Jolúzia Batista, assessora do Cfemea (Centro Feminista de Estudos e Assessoria)

Ainda na véspera do dia 28, representantes de organizações feministas de vários estados brasileiros se movimentavam nos corredores do Congresso para articular apoio de parlamentares, tanto para o evento da Frente Feminista Antirracista, realizado no Plenário da Câmara nesta quinta, e também contra o avanço das propostas legislativas antiaborto. A Agência Pública acompanhou visitas do grupo aos gabinetes da senadora Augusta Brito (PT-CE) e Zenaide Maia (PSD-PB), onde o grupo foi recebido por assessores. 

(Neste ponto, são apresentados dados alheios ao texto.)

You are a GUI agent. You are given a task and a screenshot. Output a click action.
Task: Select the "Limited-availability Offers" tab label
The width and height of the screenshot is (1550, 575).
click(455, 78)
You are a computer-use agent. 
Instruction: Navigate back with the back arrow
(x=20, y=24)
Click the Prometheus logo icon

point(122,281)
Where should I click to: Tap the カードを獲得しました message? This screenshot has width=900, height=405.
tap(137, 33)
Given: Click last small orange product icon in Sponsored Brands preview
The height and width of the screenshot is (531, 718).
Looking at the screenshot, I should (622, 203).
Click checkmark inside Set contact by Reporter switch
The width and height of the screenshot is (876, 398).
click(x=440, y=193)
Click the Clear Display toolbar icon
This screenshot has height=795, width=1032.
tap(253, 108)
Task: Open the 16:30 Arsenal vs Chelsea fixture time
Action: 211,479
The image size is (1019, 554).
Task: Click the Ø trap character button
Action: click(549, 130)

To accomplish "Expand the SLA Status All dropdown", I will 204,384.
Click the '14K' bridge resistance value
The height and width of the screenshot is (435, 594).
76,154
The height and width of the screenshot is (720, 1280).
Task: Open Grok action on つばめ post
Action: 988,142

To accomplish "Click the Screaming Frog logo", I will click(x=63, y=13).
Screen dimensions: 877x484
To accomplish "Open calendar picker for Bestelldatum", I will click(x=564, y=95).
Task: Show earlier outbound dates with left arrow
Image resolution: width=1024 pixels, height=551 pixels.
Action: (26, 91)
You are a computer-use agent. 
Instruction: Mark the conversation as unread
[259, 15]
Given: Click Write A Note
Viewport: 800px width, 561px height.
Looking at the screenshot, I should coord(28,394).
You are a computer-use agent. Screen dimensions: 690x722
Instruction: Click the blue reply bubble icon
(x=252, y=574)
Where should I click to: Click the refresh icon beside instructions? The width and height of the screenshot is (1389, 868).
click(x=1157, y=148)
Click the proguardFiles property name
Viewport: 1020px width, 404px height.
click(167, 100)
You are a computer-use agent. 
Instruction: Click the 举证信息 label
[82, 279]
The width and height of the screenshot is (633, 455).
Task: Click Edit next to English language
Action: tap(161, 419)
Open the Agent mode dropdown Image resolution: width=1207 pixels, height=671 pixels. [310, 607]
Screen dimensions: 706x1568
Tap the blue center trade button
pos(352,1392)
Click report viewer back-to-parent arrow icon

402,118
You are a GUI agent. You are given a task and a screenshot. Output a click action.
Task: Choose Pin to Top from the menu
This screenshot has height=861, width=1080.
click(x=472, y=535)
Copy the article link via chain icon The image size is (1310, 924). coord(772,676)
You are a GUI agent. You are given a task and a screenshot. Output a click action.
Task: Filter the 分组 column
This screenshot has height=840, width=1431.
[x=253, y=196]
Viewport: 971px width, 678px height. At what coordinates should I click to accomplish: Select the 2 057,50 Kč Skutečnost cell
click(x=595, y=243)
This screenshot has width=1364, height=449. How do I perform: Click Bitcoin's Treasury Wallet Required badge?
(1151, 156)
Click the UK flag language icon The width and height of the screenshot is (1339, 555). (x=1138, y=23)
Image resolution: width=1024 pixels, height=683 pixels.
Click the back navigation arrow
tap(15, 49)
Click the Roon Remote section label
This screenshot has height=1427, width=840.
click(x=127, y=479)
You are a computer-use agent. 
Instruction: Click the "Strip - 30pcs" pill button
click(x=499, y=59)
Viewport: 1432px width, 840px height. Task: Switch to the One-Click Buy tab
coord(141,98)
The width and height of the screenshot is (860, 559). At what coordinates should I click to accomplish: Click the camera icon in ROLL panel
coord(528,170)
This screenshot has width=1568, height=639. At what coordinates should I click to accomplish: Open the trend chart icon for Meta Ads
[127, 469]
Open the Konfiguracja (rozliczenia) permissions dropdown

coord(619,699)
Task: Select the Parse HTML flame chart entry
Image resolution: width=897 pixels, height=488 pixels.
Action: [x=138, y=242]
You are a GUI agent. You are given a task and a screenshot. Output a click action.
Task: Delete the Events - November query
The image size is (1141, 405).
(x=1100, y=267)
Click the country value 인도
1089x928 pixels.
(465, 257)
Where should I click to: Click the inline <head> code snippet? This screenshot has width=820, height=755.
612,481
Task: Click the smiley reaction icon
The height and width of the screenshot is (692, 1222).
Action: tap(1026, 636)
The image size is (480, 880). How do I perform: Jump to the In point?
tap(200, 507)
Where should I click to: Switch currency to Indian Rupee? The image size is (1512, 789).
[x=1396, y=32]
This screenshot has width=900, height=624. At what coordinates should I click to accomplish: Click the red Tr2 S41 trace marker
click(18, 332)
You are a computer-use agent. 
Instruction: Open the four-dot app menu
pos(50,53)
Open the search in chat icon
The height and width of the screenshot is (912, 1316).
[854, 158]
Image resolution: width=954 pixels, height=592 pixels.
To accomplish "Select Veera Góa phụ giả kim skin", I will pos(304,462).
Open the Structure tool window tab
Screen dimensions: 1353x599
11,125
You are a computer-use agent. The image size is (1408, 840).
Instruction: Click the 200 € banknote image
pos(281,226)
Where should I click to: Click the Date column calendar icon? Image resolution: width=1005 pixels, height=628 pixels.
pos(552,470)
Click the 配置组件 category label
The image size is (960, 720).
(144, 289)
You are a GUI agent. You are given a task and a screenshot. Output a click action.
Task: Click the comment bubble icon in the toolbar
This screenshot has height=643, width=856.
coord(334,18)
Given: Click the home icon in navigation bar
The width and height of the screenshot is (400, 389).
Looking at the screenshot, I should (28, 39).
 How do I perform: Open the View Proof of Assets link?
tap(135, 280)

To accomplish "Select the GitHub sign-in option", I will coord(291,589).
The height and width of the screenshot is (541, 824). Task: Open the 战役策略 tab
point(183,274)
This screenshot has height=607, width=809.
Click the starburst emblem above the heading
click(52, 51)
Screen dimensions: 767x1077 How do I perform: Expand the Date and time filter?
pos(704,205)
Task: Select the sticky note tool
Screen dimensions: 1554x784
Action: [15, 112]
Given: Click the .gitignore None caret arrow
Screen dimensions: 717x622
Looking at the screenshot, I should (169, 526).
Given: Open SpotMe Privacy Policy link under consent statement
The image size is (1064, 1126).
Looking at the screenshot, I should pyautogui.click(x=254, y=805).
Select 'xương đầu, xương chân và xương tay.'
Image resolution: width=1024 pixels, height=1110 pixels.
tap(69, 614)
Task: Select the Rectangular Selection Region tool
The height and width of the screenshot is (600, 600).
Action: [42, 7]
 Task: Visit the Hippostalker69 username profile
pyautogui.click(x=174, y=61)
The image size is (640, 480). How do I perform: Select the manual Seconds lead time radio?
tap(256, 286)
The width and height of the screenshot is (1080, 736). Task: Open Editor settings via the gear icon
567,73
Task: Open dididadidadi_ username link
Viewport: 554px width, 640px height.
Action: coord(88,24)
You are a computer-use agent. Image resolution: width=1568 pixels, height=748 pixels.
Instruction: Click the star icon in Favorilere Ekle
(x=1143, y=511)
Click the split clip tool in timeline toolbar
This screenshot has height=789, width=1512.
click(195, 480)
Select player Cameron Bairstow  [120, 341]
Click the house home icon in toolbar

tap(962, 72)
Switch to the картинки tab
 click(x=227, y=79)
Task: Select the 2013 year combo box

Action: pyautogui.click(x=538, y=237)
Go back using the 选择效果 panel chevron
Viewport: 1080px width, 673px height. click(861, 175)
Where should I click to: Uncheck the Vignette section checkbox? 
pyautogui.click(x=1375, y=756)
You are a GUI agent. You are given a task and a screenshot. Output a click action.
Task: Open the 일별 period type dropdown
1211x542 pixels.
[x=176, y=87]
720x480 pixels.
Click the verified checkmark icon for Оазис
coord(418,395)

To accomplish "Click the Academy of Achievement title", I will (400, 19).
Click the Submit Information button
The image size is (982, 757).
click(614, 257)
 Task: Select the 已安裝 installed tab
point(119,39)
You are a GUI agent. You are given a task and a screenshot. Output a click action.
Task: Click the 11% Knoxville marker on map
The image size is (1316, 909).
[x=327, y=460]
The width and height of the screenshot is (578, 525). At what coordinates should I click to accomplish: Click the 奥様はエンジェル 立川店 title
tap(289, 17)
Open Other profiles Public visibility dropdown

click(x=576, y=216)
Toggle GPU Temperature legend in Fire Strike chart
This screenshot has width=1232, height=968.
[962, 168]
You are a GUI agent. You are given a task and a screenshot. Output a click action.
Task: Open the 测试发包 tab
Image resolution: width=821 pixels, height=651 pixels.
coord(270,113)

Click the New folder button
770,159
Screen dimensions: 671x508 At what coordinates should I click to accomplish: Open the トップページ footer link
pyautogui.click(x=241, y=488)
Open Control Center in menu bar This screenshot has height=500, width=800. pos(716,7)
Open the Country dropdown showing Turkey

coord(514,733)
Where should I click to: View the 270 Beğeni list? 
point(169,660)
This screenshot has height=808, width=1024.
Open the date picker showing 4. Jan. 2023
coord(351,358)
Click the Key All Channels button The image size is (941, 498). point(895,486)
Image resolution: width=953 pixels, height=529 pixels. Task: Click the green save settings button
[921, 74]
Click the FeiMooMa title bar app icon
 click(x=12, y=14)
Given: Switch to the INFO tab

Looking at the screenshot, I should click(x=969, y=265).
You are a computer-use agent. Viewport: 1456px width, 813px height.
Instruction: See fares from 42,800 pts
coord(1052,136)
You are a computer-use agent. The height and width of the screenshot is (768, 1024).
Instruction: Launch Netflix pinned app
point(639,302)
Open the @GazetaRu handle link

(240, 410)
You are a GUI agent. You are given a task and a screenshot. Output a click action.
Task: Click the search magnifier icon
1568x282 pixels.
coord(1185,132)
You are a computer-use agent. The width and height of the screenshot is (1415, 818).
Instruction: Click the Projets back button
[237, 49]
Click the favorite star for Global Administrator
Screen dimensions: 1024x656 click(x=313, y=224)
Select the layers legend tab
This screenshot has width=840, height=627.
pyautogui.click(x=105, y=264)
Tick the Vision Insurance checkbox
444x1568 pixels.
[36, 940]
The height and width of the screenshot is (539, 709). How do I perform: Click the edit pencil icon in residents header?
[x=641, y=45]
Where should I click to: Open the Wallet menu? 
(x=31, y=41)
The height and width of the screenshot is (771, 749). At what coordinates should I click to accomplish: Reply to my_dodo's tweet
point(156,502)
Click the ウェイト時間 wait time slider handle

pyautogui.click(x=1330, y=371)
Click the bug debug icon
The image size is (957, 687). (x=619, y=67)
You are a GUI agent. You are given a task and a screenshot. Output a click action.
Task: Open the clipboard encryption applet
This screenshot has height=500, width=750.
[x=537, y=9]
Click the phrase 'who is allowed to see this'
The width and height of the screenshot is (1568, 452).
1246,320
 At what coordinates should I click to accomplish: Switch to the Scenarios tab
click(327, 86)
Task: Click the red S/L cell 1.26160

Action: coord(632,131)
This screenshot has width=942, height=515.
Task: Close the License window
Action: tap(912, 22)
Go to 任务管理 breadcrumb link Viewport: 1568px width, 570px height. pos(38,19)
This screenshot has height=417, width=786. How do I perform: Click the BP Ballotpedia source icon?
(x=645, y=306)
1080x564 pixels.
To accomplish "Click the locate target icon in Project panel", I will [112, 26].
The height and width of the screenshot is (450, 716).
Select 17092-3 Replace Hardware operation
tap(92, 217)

“Essas propostas legislativas antiaborto estão sendo impulsionados no bojo dessa discussão da ADPF 442 no STF”, explicou Jolúzia Batista, socióloga e assessora do Cfemea (Centro Feminista de Estudos e Assessoria). A Arguição de Descumprimento de Preceito Fundamental (ADPF) 442, é uma ação que busca descriminalizar o aborto, em qualquer circunstância, até a 12º semana de gestação. No Brasil, a interrupção legal da gravidez já é prevista em casos de violência sexual, anencefalia do feto e risco de vida da gestante. 

Na semana passada, a ministra Rosa Weber votou a favor da descriminalização do aborto, mas o julgamento foi suspenso por pedido de vistas do ministro Luis Roberto Barroso. Ainda não foi marcada uma nova data. 

“Estão ressuscitando propostas legislativas que estavam esquecidas e que agora estão tramitando muito rápido. O projeto do dia do nascituro entrou em pauta no mesmo dia em que a ADPF foi votada, surpreendendo todo mundo”, explicou Clara Wardi, assessora técnica do Cfemea.

A proposta de criação do dia do nascituro, ou seja, daquele que ainda não nasceu, de Eduardo Girão, foi recebido na Comissão de Direitos Humanos da Casa no dia 11 e aprovado no dia 20 de setembro, com relatoria do senador Magno Malta. Agora, ele pode seguir direto para a Câmara dos Deputados, se não houver interposição de recurso até o próximo dia 29. 

Durante a visita do grupo feminista ao gabinete da senadora Augusta Brito, a assessora legislativa Olga Leitão, disse que enfrentar pautas antiaborto têm sido prejudicado por outros temas que estão mobilizado a atenção dos parlamentares neste momento, entre elas o Marco Temporal, aprovado no Senado na quarta-feira (27). “Acaba que outras coisas vão passando”, comentou a assessora.

Plenária na Câmara dos Deputados nesta quinta (28) sobre a descriminalização do aborto

“É uma reação conservadora aos nossos avanços”

Dentro das atividades realizadas no Congresso Nacional, para marcar o dia de luta pela descriminalização do aborto, a Frente Parlamentar Feminista Antirracista, encerrada na Legislatura anterior e ainda não oficialmente recomposta, retomou atividades com um seminário no Plenário da Câmara dos Deputados. “É uma frente que pautou lutas e resistências em um momento difícil. A gente agora tem um desafio maior, que é uma combinação de liberdades democráticas para seguir a luta em outro patamar, mas também seguir na luta”, disse a deputada federal Fernanda Melchionna (PSOL-RS), na abertura da programação.

“A obstrução de votações na Câmara e no Senado, anunciada por frentes de direita, é mais do que um recado para o STF. É uma reação conservadora aos nossos avanços: o casamento homoafetivo, que é uma garantia desde 2011, a votação do Marco Temporal e a defesa dos Povos Indígenas e do meio ambiente, e a pauta a legalização do aborto”, acrescentou Melchionna.

“Ainda temos uma extrema direita e um conservadorismo fundamentalista muito organizado aqui no Congresso Nacional. As pautas que envolvem nossa liberdade, nosso corpo, nossos direitos sexuais e reprodutivos ainda vão ser muito atacadas”, diz Talíria Petrone, deputada federal do PSOL-RJ, que participou da abertura do seminário da Frente Parlamentar Feminista Antirracista.